___ Material provided ___
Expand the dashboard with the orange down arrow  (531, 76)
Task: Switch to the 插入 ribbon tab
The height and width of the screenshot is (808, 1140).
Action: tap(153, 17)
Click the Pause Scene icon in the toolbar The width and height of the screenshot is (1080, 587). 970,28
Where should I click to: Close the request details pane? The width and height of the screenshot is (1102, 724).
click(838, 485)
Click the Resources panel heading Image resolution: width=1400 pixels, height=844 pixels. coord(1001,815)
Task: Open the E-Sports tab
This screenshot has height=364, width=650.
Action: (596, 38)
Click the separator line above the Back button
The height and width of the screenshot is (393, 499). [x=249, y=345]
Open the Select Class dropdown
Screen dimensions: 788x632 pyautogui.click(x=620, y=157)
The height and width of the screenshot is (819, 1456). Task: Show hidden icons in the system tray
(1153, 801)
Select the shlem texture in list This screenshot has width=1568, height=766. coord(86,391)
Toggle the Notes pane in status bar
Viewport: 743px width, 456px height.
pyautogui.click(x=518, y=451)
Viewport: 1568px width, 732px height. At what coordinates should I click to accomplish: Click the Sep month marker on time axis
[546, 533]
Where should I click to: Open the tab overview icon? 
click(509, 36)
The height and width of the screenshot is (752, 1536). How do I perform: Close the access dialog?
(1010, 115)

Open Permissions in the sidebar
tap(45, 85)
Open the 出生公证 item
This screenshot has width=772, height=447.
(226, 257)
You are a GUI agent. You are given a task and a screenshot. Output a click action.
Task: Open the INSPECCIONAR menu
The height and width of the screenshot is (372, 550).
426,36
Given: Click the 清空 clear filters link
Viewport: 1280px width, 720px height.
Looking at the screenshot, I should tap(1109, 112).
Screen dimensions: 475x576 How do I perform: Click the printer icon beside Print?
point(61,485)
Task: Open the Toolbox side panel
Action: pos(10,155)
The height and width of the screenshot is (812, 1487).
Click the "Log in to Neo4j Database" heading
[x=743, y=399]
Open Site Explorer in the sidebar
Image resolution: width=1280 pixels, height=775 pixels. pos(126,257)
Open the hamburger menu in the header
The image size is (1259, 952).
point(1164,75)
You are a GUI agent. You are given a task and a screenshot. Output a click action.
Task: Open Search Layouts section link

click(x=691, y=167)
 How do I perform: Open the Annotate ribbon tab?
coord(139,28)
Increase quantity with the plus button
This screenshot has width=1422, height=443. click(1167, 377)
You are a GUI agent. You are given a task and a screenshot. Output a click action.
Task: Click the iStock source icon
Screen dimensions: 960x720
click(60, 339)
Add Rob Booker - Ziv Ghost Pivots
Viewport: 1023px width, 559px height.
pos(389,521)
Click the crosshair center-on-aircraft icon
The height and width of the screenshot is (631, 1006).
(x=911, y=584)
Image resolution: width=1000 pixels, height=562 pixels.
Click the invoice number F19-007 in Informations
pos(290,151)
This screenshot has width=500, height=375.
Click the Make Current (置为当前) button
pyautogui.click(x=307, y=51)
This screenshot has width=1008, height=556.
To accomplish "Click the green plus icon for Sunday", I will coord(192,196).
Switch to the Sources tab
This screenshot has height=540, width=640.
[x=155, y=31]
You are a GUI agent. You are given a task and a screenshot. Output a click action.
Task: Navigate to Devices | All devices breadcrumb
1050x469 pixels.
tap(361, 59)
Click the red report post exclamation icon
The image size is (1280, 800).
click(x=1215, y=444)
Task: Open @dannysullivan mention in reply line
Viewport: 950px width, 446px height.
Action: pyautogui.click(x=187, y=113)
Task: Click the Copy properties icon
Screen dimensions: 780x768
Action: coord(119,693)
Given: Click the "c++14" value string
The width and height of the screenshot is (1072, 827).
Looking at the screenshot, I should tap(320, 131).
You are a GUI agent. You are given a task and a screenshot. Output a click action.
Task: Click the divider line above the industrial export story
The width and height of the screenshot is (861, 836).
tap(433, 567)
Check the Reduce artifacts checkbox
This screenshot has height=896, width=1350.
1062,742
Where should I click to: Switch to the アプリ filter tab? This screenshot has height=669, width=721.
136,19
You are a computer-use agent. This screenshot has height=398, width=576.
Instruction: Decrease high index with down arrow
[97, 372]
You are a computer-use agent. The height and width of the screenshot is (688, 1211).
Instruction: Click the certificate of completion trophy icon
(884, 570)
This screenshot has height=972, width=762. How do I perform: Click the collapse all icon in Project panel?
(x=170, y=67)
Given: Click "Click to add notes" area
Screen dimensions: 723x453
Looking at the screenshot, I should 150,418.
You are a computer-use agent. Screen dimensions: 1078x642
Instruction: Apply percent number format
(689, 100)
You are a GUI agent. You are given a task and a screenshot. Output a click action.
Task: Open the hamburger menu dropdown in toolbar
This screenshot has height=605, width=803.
___
| What is needed |
Would you copy, unchanged, the stretch of the records above that begins at the line containing "Click the Resources" and ends at the line containing "Task: Open the INSPECCIONAR menu", and only that?

| Response to the exercise |
Click the Resources panel heading Image resolution: width=1400 pixels, height=844 pixels. coord(1001,815)
Task: Open the E-Sports tab
This screenshot has height=364, width=650.
Action: (596, 38)
Click the separator line above the Back button
The height and width of the screenshot is (393, 499). [x=249, y=345]
Open the Select Class dropdown
Screen dimensions: 788x632 pyautogui.click(x=620, y=157)
The height and width of the screenshot is (819, 1456). Task: Show hidden icons in the system tray
(1153, 801)
Select the shlem texture in list This screenshot has width=1568, height=766. coord(86,391)
Toggle the Notes pane in status bar
Viewport: 743px width, 456px height.
pyautogui.click(x=518, y=451)
Viewport: 1568px width, 732px height. At what coordinates should I click to accomplish: Click the Sep month marker on time axis
[546, 533]
Where should I click to: Open the tab overview icon? 
click(509, 36)
The height and width of the screenshot is (752, 1536). How do I perform: Close the access dialog?
(1010, 115)

Open Permissions in the sidebar
tap(45, 85)
Open the 出生公证 item
This screenshot has width=772, height=447.
(226, 257)
You are a GUI agent. You are given a task and a screenshot. Output a click action.
Task: Open the INSPECCIONAR menu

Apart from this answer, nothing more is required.